_Description of the task_
Report all lines below with the word "target".
#####
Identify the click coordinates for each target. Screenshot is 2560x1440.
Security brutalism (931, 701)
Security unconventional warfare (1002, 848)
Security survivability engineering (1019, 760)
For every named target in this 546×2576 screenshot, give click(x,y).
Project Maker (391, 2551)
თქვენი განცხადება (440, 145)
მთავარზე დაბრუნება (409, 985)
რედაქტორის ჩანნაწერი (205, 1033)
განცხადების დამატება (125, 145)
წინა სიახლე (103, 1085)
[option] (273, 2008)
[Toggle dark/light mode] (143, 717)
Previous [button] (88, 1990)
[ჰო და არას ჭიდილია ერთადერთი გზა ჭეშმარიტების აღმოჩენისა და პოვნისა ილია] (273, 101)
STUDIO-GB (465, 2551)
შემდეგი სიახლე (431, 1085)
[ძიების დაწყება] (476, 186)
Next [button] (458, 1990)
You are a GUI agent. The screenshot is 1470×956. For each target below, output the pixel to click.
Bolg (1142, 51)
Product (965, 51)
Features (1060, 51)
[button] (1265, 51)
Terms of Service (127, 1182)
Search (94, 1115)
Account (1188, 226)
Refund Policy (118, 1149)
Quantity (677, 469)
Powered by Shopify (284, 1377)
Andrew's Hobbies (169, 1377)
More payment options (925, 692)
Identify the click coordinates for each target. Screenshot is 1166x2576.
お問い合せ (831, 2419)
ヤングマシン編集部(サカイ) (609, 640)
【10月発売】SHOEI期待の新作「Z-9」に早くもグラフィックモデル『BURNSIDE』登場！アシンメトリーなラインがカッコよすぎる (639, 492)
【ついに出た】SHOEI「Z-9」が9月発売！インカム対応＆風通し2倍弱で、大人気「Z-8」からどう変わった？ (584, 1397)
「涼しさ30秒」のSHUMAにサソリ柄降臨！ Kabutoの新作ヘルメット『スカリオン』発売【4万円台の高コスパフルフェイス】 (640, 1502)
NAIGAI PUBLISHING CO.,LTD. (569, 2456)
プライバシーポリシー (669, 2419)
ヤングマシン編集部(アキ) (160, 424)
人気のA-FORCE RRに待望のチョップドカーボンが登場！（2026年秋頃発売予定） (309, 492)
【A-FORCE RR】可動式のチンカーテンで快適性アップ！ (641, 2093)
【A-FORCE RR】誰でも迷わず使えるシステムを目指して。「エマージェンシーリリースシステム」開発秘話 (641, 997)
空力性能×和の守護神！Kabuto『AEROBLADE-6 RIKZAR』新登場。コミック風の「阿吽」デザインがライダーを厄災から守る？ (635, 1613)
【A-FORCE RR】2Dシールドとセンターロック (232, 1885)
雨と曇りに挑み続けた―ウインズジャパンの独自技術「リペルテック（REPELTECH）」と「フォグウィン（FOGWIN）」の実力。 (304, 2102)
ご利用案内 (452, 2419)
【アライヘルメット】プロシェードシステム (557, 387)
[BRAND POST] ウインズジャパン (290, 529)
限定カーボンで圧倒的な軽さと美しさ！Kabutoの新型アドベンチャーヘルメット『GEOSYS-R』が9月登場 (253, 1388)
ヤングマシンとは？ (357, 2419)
#####
_Output_
Identify the click coordinates for each target. Screenshot is 2560x1440.
For every named target in this 546×2576 screenshot, give click(x,y).
You are a GUI agent. The screenshot is 1470×956. For each target below, output the pixel to click.
Identify the click coordinates for each target. Screenshot is 1166x2576.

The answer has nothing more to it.